L'evoluzione verso la registrazione automatica dei transiti stellari trae origine da una proposta del 1871 pubblicata sui
Monthly Notices dal capitano John Herschel (terzo figlio di
Sir John). Egli teorizzò un meccanismo capace di produrre un movimento sincrono tra l'immagine della stella e il filo del micrometro; tale sistema, integrato con una registrazione elettrica del tempo, mirava a eliminare l'equazione personale, ovvero l'errore sistematico introdotto dai tempi di reazione dell'osservatore. Nonostante l'approvazione di Sir
George Airy, astronomo reale a Greenwich, l'idea presentava inizialmente notevoli difficoltà di realizzazione meccanica.

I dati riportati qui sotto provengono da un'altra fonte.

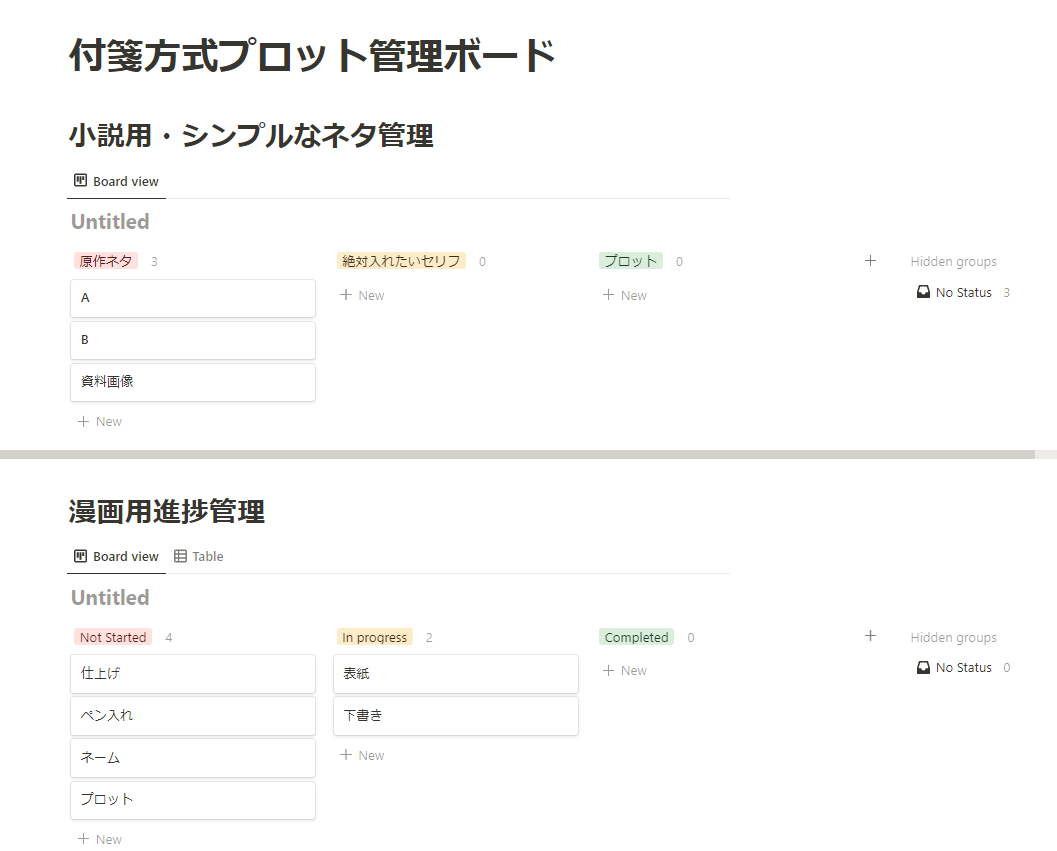1057x851 pixels.
Task: Select the green Completed status pill
Action: pyautogui.click(x=636, y=636)
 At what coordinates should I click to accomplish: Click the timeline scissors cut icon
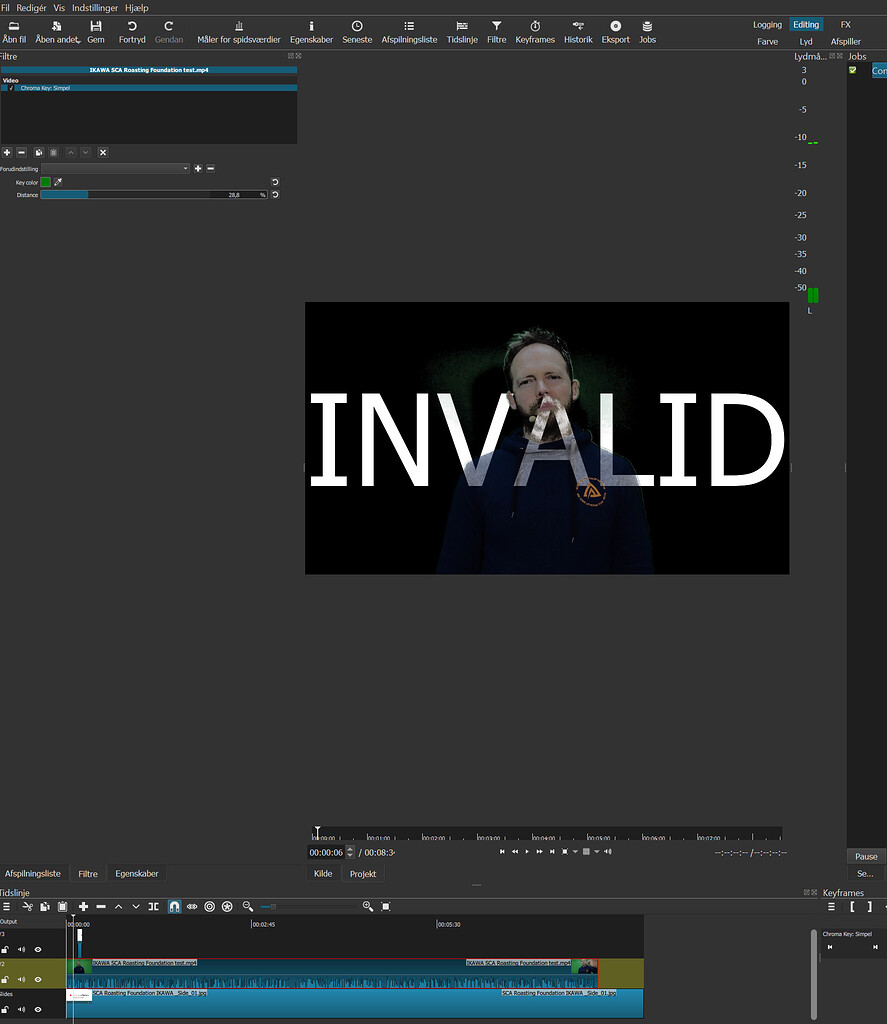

Fu successivamente Johann Adolf (Hans) Repsold a perfezionare il concetto in una nota del 1888 sulle
Astronomische Nachrichten, proponendo l'impiego di un micrometro capace di inseguire l'astro durante il passaggio al meridiano. Nel 1910, Francesco Contarino, direttore
ad interim dell'Osservatorio di Capodimonte, sollecitò al Ministero l'acquisto di un
"micrometro auto-registratore" per il circolo meridiano di Repsold. La richiesta, sostenuta dagli astronomi Arminio Nobile, Guerrieri e Lazzarino, evidenziava come senza tale apparato, indispensabile per abbattere l'equazione di splendore e gli inconvenienti del metodo cronografico ordinario, non fosse possibile ottenere risultati attendibili in osservazioni di estrema precisione, quali la determinazione delle parallassi stellari.